In one case, an intratubular SCIN was identified. Atypical Sertoli cells filled seminiferous tubules delimited by a thickened basement membrane. Diffuse cellular pleomorphism and karyopyknosis were noted, but few mitoses were observed. Cytoplasmic macro- and microvacuolization and nuclear cytoplasmic pseudoinclusions were also identified as well as occasional cells with dense eosinophilic or granular cytoplasm.

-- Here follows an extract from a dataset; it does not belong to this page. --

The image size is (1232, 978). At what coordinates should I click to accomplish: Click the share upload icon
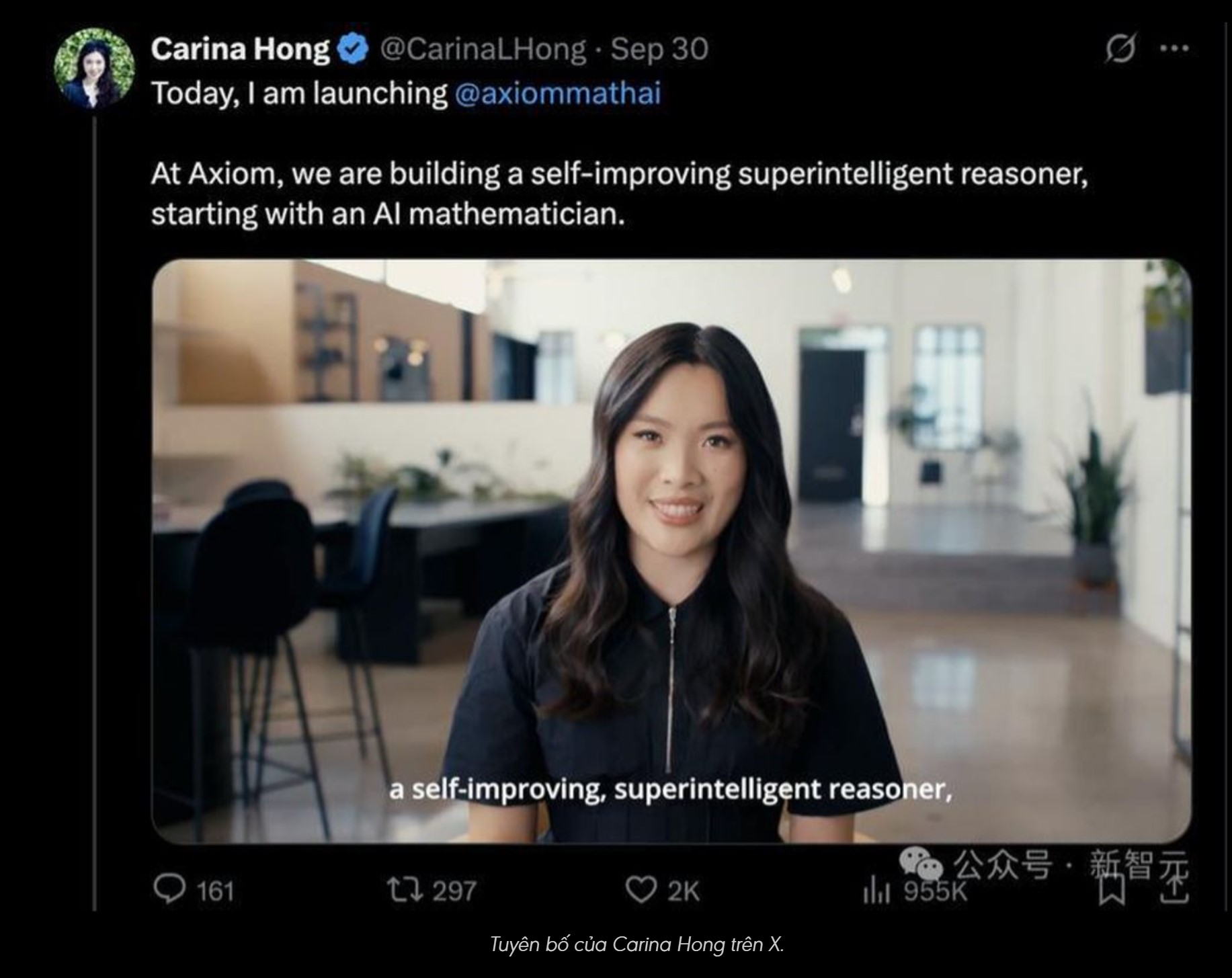pyautogui.click(x=1174, y=890)
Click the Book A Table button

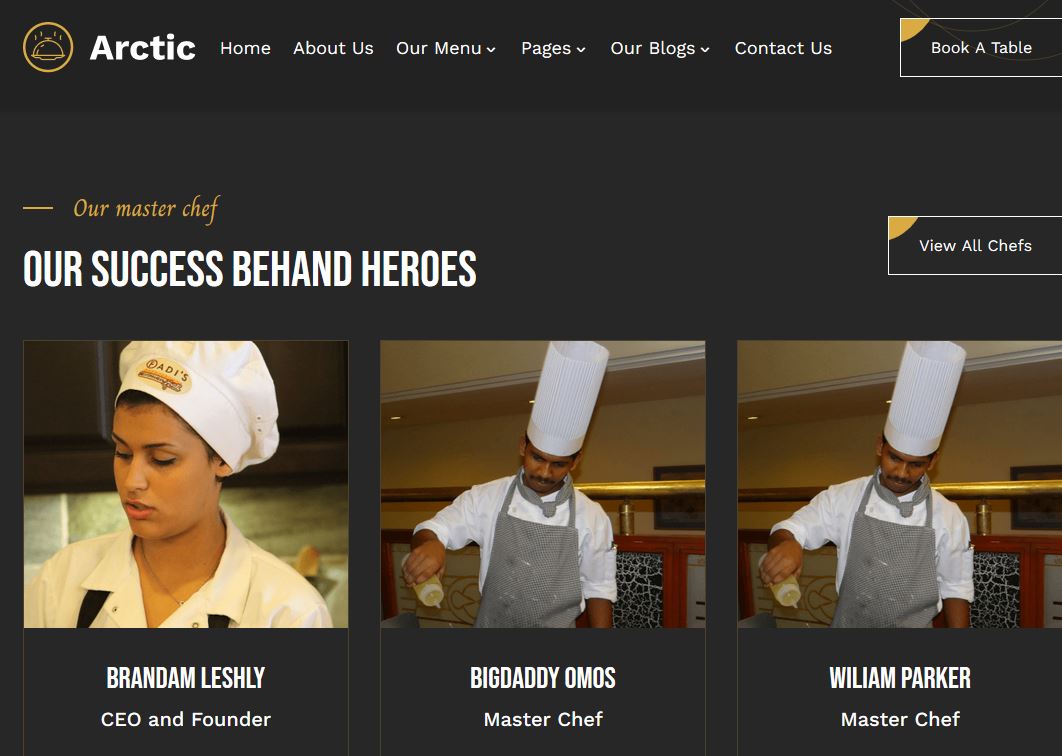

Histopathology of testicular cancer

The embryonal carcinoma developed solid masses and Indian files extensively infiltrating the surrounding parenchyma, trapping seminiferous tubules with epithelial atrophy and thickening the basement membrane. The neoplasia was composed of large atypical cells with clear cytoplasm and large oval, variably hyperchromatic nuclei containing one or more hypertrophic nucleoli. Mitotic figures were frequent. The stroma was scanty and focally edematous. Variable mononuclear infiltration was seen peripherally and within the tumor, mostly lymphocytes and plasma cells. Uncompromised testicular structures, tubules, and rete testis showed tumor compression, with atrophy and variable inflammation.

Multiple areas of lymphovascular invasion were identified within the tumor proper, and focal invasion of the epididymis and rete testis was noted. Areas of testis not involved with tumor were notable for LCH.